SNCF: L'Etat reprendra «entre 30 et 35 milliards d'euros» de dette, annonce le rapporteur du projet de loi

TRANSPORT L'ardoise de la compagnie ferroviaire s'élève à 47 milliards pour SNCF Réseau et 8 milliards pour SNCF Mobilités...

20 Minutes avec AFP

— 

L'Assemblée nationale a adopté très largement la réforme de la SNCF en première lecture
L'Assemblée nationale a adopté très largement la réforme de la SNCF en première lecture — ANNE-CHRISTINE POUJOULAT / AFP

«Entre 30 et 35 milliards d'euros». C'est le montant de la dette de la SNCF que l'Etat va reprendre, annoncé jeudi sur LCP le rapporteur du projet de réforme ferroviaire .

«Un point et demi de PIB»

L'ardoise de la compagnie ferroviaire s'élève à 47 milliards pour SNCF Réseau et 8 milliards pour SNCF Mobilités. Jean-Baptiste Djebbari (La République en marche) a estimé que l'intervention de l'État, qui s'accompagnera «d'investissements dans le système ferroviaire», équivaudrait à «un point et demi de PIB». «Le Premier ministre s'exprimera vendredi sur le niveau de reprise de la dette et l'investissement dans le système ferroviaire», a ajouté le député de Haute-Vienne.

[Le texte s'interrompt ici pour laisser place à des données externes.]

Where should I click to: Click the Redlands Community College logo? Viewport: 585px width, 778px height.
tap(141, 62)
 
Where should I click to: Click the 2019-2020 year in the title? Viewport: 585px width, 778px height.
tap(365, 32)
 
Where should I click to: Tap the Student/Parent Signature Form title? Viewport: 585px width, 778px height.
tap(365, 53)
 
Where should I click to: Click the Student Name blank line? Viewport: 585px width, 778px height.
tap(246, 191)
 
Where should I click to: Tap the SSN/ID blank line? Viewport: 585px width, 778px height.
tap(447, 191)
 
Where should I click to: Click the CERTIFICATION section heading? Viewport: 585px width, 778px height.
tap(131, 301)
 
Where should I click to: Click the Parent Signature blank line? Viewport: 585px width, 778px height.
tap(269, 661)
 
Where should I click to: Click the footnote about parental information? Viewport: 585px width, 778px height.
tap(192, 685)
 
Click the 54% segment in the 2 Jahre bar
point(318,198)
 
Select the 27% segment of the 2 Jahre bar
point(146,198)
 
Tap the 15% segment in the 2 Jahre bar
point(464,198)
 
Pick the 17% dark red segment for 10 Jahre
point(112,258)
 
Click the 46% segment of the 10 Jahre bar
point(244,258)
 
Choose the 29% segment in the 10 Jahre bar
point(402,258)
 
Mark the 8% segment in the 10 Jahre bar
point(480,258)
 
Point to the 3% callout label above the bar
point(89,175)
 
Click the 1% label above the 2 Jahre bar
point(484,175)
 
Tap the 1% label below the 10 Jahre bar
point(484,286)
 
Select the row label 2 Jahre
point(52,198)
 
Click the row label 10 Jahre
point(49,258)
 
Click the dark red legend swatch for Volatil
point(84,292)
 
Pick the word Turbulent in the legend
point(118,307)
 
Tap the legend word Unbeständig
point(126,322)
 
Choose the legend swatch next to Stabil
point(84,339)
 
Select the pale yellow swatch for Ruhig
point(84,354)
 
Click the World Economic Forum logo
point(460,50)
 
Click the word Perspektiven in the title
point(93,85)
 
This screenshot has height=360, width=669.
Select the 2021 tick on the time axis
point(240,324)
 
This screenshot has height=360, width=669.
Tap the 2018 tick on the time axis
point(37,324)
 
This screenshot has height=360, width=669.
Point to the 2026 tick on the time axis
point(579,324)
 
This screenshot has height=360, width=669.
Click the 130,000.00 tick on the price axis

Le montant des investissements prévus n'est «pas encore tout à fait arbitré», d'après Jean-Baptiste Djebbari, mais ceux-ci devraient concerner «l'infrastructure: le réseau, le fret, les voies, la signalisation», a détaillé le rapporteur du projet de loi. Le député a promis que les annonces du Premier ministre seraient «de nature à rassurer les cheminots, qui ont eu «un sentiment fort de "cheminot bashing"», désormais «assez largement purgé» à ses yeux.

Quel avenir pour le patron de la SNCF?

Interrogé sur l'avenir du patron de la SNCF Guillaume Pepy, le député a rappelé que «son mandat durera[it] jusqu'en 2020» et qu'il «fallait un pilote dans l'avion pour mener à bien la transition» ainsi que des «échéances importantes», comme la convention collective de l'entreprise, destinée à être prochainement renégociée. Quelques minutes plus tôt, le porte-parole du gouvernement Benjamin Griveaux avait déjà estimé sur Europe 1 que «la question du maintien de Guillaume Pepy à la tête de la SNCF n'(était) pas posée».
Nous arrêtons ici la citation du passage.